The answer must be a single number: the count of lines in the records below that contain the word "Register".

Items listed in a dataset:

****

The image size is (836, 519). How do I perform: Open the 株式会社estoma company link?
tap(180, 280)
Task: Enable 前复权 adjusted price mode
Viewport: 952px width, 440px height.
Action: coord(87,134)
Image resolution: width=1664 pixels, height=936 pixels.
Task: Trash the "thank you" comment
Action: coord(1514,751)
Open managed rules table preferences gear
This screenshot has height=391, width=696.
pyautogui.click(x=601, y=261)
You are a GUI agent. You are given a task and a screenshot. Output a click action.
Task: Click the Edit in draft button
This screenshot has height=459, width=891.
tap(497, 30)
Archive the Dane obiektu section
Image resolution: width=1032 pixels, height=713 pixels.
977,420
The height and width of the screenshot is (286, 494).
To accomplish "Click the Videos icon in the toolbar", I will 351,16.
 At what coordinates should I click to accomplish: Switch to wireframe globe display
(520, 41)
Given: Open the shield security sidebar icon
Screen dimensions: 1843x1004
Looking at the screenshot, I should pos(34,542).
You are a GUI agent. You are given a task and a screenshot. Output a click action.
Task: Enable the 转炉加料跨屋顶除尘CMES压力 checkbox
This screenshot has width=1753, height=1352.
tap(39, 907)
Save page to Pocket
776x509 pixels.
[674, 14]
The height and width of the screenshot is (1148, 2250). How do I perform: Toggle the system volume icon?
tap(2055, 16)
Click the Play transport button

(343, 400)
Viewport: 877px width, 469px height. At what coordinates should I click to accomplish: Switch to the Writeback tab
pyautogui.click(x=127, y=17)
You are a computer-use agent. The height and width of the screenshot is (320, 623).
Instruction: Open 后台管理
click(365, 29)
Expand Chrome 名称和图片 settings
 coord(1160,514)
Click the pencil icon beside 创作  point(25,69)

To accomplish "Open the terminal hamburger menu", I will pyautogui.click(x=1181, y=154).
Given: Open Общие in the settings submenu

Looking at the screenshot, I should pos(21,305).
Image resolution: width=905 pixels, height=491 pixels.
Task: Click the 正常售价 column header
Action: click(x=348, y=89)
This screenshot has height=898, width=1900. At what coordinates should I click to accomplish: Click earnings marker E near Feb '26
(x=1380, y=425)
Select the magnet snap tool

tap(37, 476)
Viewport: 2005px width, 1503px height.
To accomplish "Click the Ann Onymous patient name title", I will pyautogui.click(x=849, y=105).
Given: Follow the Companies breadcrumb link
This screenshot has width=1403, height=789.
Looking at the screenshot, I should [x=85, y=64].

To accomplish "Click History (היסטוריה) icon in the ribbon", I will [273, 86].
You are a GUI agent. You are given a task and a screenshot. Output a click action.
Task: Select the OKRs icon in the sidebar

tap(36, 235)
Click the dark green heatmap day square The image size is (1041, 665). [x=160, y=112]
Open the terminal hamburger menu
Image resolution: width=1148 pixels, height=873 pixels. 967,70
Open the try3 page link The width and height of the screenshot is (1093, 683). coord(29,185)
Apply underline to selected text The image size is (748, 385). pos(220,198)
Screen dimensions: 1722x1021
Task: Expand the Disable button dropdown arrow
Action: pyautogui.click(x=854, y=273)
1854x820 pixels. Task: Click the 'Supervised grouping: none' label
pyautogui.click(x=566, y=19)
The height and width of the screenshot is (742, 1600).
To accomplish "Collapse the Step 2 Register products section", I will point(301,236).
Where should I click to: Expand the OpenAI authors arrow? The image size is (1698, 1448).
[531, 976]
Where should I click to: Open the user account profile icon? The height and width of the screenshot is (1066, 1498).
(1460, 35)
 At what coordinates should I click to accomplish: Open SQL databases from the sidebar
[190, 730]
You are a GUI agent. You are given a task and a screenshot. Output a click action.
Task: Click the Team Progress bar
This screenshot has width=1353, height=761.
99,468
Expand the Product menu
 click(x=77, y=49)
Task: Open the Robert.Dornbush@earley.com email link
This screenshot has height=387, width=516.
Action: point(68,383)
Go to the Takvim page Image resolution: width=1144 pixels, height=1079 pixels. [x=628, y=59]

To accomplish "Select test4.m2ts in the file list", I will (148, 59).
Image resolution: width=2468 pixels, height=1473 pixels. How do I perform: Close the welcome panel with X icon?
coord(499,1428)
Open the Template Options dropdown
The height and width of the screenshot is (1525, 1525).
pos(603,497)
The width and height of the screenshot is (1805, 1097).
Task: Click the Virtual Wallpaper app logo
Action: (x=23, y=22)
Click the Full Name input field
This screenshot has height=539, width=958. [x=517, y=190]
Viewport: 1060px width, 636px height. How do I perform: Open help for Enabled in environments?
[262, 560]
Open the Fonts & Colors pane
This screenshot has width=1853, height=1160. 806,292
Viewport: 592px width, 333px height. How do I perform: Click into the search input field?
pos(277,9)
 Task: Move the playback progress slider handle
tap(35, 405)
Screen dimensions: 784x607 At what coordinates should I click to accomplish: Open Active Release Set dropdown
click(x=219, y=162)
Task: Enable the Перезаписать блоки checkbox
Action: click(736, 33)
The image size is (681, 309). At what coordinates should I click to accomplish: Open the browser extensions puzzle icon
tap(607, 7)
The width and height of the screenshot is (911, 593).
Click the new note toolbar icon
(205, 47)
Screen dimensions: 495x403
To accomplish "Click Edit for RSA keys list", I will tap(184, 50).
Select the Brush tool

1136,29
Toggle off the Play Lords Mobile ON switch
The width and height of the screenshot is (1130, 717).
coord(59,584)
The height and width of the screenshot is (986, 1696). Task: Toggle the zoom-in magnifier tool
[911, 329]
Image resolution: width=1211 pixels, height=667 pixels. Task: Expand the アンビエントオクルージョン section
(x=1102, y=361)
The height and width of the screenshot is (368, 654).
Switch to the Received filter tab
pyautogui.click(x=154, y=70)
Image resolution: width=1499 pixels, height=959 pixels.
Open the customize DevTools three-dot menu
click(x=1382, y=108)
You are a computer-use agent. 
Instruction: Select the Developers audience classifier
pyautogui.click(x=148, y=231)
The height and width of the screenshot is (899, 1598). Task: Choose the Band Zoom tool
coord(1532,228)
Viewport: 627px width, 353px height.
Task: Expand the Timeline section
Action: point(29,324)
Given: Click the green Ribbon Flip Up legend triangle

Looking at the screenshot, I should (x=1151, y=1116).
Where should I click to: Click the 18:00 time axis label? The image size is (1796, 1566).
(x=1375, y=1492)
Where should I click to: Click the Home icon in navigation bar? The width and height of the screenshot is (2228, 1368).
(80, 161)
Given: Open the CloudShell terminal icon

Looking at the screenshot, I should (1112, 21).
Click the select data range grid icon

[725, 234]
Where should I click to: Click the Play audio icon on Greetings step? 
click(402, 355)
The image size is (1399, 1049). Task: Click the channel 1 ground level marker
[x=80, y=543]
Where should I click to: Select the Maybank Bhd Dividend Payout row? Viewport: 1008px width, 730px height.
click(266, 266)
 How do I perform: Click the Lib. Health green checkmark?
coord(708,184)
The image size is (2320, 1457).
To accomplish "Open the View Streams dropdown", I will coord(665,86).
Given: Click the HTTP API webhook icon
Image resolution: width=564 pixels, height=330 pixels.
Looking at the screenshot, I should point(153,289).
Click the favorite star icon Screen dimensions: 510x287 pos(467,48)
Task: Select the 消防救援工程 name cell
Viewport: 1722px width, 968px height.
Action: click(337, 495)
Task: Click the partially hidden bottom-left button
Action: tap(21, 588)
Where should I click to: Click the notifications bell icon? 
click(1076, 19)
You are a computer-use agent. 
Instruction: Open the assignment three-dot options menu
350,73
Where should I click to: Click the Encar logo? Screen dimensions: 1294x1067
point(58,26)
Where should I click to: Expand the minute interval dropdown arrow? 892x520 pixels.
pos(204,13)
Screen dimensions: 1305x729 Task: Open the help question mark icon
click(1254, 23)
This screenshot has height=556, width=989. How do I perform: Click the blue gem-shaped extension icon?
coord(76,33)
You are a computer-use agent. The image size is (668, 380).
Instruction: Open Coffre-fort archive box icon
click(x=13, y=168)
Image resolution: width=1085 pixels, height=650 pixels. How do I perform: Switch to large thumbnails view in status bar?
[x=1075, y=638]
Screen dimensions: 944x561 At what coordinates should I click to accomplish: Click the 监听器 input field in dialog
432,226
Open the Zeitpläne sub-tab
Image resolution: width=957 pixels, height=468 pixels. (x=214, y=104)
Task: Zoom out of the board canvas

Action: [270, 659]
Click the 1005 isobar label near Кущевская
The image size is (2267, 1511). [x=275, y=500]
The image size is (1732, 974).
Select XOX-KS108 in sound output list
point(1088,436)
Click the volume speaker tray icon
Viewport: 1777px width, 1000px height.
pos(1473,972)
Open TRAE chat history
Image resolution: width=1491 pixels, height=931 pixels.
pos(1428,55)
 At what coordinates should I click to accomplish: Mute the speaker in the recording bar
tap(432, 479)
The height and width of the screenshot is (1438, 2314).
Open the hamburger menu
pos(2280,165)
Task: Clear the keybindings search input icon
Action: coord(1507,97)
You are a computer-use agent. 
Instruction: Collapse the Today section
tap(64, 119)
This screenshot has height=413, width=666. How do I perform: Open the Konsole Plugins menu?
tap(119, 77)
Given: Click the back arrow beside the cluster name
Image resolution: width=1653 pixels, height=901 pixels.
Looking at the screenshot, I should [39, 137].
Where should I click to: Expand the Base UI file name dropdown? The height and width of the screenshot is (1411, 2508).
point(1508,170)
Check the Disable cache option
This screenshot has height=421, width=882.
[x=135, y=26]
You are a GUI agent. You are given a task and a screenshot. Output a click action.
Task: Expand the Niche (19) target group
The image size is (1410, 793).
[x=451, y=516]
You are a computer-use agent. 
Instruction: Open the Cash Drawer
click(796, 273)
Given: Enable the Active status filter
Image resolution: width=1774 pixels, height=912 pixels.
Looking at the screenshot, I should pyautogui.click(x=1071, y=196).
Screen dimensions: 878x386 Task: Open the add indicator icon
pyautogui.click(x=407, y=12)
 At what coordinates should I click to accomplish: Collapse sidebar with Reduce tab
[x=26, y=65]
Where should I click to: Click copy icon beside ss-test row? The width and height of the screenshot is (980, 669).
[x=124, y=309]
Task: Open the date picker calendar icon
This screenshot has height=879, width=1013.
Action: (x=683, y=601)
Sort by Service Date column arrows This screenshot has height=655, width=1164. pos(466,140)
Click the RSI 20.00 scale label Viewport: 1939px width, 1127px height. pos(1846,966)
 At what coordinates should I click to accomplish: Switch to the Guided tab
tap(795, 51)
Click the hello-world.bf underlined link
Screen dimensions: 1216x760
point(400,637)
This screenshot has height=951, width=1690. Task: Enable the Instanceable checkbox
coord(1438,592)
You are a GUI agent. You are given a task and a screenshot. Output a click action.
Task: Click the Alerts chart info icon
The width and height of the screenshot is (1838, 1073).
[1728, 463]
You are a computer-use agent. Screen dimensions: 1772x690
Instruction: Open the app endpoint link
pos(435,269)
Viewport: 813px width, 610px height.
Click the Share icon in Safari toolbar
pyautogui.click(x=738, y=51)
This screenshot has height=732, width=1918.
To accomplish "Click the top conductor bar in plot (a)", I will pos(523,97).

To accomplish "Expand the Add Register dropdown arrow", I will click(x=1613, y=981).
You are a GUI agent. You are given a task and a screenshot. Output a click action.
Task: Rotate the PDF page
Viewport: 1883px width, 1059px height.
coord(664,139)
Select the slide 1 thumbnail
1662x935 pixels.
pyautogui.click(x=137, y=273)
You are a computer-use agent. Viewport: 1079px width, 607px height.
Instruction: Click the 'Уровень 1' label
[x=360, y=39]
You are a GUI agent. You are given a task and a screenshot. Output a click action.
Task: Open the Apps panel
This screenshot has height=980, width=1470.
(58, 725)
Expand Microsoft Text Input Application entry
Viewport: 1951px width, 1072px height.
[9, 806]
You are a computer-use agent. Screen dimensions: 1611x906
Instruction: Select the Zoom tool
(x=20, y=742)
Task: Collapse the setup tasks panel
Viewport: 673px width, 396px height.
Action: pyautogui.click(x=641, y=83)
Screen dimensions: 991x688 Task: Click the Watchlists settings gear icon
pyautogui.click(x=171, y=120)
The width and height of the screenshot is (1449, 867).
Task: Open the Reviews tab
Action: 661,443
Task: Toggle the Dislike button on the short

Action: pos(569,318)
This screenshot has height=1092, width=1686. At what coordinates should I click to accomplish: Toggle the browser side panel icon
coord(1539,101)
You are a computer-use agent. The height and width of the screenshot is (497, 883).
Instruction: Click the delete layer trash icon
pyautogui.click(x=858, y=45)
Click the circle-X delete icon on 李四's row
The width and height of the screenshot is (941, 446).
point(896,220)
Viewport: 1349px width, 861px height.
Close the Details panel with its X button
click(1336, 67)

****

### [Reply to the task]
2